The outcome wasn't just a cheaper reporting bill, though that mattered. It was that thousands of people stopped waiting for someone else to answer questions they could now answer themselves — while the data underneath stayed consistent, controlled and trustworthy.
Self-service is not a free-for-all
The fear, reasonably, is that letting thousands of people build their own reports means losing control — inconsistent numbers, people drawing different conclusions from the "same" data, governance going out the window. That's what happens when self-service is done badly: everyone exports to spreadsheets and the single version of the truth fragments.
Done properly, it's the opposite.

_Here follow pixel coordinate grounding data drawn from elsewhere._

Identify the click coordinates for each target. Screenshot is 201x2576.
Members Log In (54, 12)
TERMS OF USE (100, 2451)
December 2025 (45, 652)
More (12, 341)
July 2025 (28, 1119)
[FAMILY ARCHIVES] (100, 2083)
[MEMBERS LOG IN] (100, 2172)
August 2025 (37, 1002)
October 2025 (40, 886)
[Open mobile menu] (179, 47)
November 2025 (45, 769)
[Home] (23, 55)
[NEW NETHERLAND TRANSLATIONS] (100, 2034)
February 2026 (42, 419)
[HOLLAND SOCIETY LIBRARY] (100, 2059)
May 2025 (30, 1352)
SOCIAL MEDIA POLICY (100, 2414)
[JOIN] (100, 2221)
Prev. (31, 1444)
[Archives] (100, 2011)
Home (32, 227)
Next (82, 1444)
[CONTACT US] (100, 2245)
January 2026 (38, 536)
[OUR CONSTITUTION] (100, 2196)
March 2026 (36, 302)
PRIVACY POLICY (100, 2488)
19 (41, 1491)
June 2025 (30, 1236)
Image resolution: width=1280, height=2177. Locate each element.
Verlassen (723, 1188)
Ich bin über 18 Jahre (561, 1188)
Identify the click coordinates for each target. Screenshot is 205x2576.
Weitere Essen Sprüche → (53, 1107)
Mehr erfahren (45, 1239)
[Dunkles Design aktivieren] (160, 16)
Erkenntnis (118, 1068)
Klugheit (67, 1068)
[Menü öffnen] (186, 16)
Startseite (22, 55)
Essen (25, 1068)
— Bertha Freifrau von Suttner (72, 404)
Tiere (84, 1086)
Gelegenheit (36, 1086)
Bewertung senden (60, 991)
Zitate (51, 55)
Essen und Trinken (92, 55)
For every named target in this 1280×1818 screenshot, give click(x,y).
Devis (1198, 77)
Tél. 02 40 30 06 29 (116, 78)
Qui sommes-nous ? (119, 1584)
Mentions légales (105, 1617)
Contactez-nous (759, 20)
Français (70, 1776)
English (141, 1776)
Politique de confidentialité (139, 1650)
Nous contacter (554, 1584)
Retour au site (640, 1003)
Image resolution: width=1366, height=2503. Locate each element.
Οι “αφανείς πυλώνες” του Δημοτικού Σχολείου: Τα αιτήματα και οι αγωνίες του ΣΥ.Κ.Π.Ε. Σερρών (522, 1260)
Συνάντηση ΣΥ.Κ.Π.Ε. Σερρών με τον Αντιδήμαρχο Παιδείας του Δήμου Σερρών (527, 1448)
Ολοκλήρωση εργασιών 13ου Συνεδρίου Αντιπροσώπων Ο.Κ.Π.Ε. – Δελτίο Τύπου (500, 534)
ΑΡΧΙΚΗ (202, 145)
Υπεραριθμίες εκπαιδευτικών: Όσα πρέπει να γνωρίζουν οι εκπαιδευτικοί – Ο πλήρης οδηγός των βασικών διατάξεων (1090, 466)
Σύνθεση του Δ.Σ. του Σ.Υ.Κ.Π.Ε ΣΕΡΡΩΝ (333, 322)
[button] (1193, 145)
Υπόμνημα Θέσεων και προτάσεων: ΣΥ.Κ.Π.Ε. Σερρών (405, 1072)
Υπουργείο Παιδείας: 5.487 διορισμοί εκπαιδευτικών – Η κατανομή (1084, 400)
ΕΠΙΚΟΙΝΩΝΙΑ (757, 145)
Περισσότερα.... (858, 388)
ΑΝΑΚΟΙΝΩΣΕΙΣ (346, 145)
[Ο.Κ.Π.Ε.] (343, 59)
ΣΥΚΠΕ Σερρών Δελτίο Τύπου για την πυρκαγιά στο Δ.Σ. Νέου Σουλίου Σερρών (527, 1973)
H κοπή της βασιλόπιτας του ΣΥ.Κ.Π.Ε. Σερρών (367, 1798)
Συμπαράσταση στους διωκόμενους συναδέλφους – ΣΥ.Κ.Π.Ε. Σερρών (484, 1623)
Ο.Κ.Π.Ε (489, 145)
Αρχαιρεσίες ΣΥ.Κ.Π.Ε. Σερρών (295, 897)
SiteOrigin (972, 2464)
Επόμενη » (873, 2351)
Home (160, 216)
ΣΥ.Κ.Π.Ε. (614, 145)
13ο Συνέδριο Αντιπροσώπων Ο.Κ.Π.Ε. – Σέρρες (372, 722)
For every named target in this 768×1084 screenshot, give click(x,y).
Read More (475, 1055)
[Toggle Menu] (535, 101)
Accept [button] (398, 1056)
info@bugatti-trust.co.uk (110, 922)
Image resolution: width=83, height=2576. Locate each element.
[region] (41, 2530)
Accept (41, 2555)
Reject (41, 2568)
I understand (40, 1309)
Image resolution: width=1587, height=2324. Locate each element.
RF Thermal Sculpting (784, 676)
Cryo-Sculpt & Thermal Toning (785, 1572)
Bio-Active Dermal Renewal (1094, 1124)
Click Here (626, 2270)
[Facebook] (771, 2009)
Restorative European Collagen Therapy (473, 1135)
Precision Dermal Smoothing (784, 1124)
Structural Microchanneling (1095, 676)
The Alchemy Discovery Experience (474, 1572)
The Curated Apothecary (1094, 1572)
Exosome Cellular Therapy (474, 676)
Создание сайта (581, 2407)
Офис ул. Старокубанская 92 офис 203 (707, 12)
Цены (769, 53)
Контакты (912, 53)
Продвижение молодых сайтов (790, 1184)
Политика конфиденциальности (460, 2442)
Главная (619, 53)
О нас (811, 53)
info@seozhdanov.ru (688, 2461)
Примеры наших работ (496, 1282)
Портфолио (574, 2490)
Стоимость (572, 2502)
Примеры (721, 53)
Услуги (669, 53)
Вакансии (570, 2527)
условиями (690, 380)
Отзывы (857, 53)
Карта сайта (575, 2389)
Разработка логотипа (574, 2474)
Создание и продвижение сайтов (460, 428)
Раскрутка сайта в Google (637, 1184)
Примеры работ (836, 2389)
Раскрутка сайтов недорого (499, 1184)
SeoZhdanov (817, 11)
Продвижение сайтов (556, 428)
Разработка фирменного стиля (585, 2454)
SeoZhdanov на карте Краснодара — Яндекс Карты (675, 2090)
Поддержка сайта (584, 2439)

Self-service at scale works precisely because it's governed: everyone draws from the same curated, well-defined data, with the definitions, access controls and quality maintained centrally. People get freedom at the point of use — build the view you need — without freedom to redefine what the numbers mean. That combination, flexibility on top of a governed foundation, is the whole art of it. Governance isn't what you give up to get self-service; it's what makes self-service safe to give thousands of people.
Why this is an Outcomes-Not-Overheads story
It's tempting to file reporting modernisation under "IT cost-saving." It's more than that. Retiring the legacy bill frees money. But freeing thousands of people from a reporting queue frees something scarcer — capacity. Decisions get made faster because the evidence is a few clicks away rather than a few days away. The department spends less keeping an old system alive and gets more out of the people it already employs. That's the test that should govern any modernisation: not just "is the new thing cheaper?" but "what can our people now do that they couldn't before?"
Where this leaves us
The lesson generalises well beyond reporting. Wherever a public body has a small team acting as the gatekeeper to its own information, there's a hidden overhead being paid in waiting. The fix is rarely to make the gatekeeper faster. It's to remove the gate — carefully, with governance intact — so the people with the questions can reach the answers themselves.
Retire the overhead. Keep the control. Free the people. Outcomes, not overheads.